Geely will buy Volvo from Ford for $1.8 billion
HONG KONG — Ford Motor Co. reached an agreement yesterday to sell its Volvo subsidiary to a Chinese conglomerate, in the clearest confirmation yet of China’s global ambitions in the auto industry.
Zhejiang Geely Holding Group, based in Hangzhou, agreed to pay $1.8 billion for Volvo, with $1.6 billion in cash and the rest in a note payable to Ford.
Ford paid $6 billion in 1999 to acquire Volvo, leaving the company with a substantial loss on its investment. Ford has shifted its strategy to focus on its core brands and has already sold off other luxury brands, including Jaguar and Land Rover to Tata Group of India for $2.3 billion a year ago.
The purchase of one of Europe’s most storied brands shows how China has emerged not just as the largest auto market by number of vehicles sold in the past year, but also as a country determined to capture market share around the globe.
Zhejiang Geely said it planned to retain production of Volvos in Sweden, but it is expected to build another factory for them in China, most likely near Beijing or Shanghai. Ford already builds small numbers of Volvos for the Chinese market in Chongqing. Most of the vehicles built at that factory are Fords and Mazdas for sale in China.

> **DATA LINES**
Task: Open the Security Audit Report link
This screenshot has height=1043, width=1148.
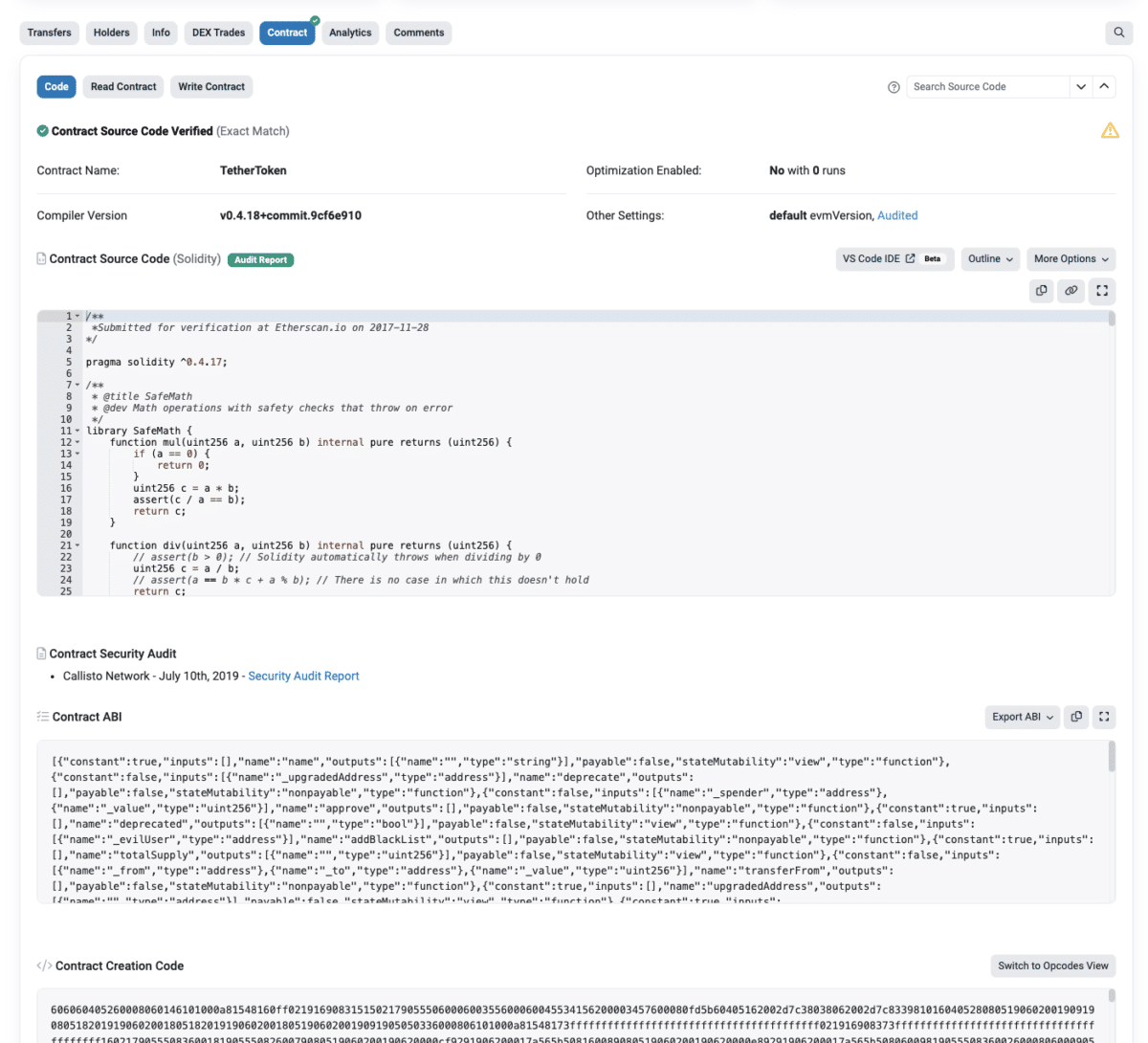Action: coord(303,676)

> **SET OF TASKS**
• A. According to the article on Geely's purchase of Volvo, how much did Ford pay to acquire Volvo in 1999?
• B. Reproduce a passage from the article on Geely's purchase of Volvo, beginning at the words "Ford paid $6" and stopping after "a year ago.".
• C. Write what follows the last sentence of the article on Geely's purchase of Volvo.

> **REPLIES**
• A. $6 billion

• B.
Ford paid $6 billion in 1999 to acquire Volvo, leaving the company with a substantial loss on its investment. Ford has shifted its strategy to focus on its core brands and has already sold off other luxury brands, including Jaguar and Land Rover to Tata Group of India for $2.3 billion a year ago.

• C.
China overtook the United States in 2009 as the world’s largest auto market, in terms of the number of family vehicles sold. But the average car in China sold for $17,000 last year, while the average price tag in the United States was close to $30,000, according to the consulting firm J.D. Power & Associates. So the US car market is still bigger, by value, than China’s.
Zhejiang Geely’s majority-owned automotive subsidiary, Geely Automobile Holdings, is China’s 12th-largest automaker, based on production so far this year. But it is China’s second-largest automaker, after BYD Group, that is not at least partly state-owned.
Last fall, Ford said Geely was the preferred bidder for Volvo, but there were problems to overcome, involving trade secrets, financing, and the initial hostility of Swedish labor and political leaders. In late December, the two had settled on most of the details of a deal, but financing and government approvals remained to be completed.
Michael Dunne, an analyst in Bangkok, said acquiring a well-known brand was the fastest way for a company like Geely to move up from making cars for the masses to cars for the affluent.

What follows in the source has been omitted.